The men in suits saw that their country had no further use for people with their particular skills, and they understood that their unique knowledge of this shady secret put their very lives at risk. Therefore, they decided to sell their creation to the highest bidder, buy some new identities, and retire somewhere a long way away. The winning bid came from a man known as The Fixer, so the men in suits brought Chameleon to England to make the exchange. At the last moment, their plan went horribly and violently wrong — leaving the two men dead in a parking lot in north London, and their creation in the hands of an even more evil person.

The Fixer kept their money, and with sole possession of the code word that enables Chameleon, he gained complete control over the assassin. Recognizing that Britain was not an easy Country for an undocumented killer to operate in, The Fixer provided each personality with a new name and identity documents. Now, like a malevolent version of Superman and Clark Kent, while the good half of the personality lived an ordinary and respectable life in England, Chameleon worked exclusively as an assassin for the Wrecking Crew.
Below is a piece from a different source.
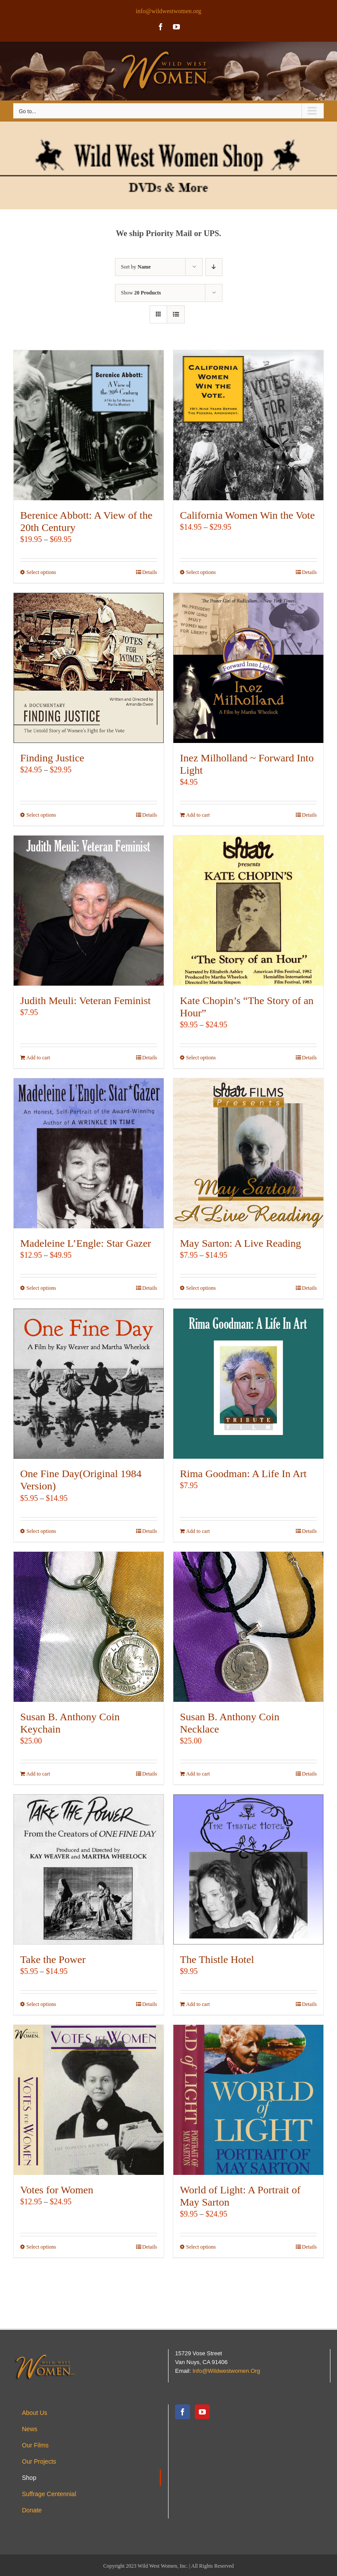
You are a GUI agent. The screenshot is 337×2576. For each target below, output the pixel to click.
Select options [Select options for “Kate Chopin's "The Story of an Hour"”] (201, 1058)
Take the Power (53, 1959)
At that moment, Chameleon was stalking a Member of Parliament (MP) by the name of Valerie Jenkins. She was on her way to her London apartment and had stopped at her local twenty-four-hour supermarket to buy some food for the weekend. Part of a larger retail chain, it was a smaller version of a supermarket, designed to suit the needs of the modern commuter. Like many retailers, the store had a loyalty card scheme that was popular with its customers, who benefitted from special offers and discount vouchers. The information collected from each purchase is stored in a central computer database and ‘mined’ with a computer algorithm to ascertain a customer’s shopping habits, and to identify any future sales opportunities. This particular retail chain outsourced its data mining to a specialist company call Dime, the very same company that was majority owned by a particular charity, linked with the Wrecking Crew.

Along with this assignment, Chameleon had received a substantial file detailing Valerie’s movements over the previous six months. This information was provided by Dime and collected directly from their database. Presented in an easy to read format, it cross-referenced data from her travel cards, credit, store and cash cards, her cell phone, laptop computer, and her loyalty cards. Armed with this information, Chameleon could accurately predict what time this target would enter the supermarket, and what she would buy.

Tonight, Valerie Jenkins would unwittingly pay for, and ingest, the poison that would end her life. Chameleon knew that there was an 83 % probability that Valerie Jenkins would buy her favourite treat, a twenty-two piece sushi box. Containing raw salmon, tuna, mackerel and squid, the sushi provided the perfect delivery method to hide the deadly poison.

The previous day Chameleon had purchased three live puffer fish from a local tropical fish store, and a twenty-two piece sushi box from the same twenty-four-hour supermarket where Valerie Jenkins liked to shop. Puffer fish are notoriously difficult to sex, so buying three fish at a cost of £380, discounted for cash, statistically guaranteed that at least one would be female; in fact, there were two. The ovaries of the female Tetraodontidae contain high levels of tetrodotoxin, considered to be around two-hundred times more deadly than cyanide.

In Japan, the meat of the puffer fish is considered an expensive delicacy. The dish is called Fugu, and because some parts of the fish are so extremely poisonous, it can only be prepared by a few highly skilled sushi chefs in exclusive restaurants. However, recent advances in research and aquaculture have allowed some farmers to mass-produce safe Fugu and this is now becoming more widely available throughout Europe and London. This ‘safe’ Fugu is frowned upon by sushi traditionalists, so the deadly fish is still used by some chefs to produce Fugu for discerning clients with deep pockets. Given that fact, Chameleon believed that an accidental contamination of some sushi with tetrodotoxin would be a conceivable explanation for the sudden death of Valerie Jenkins.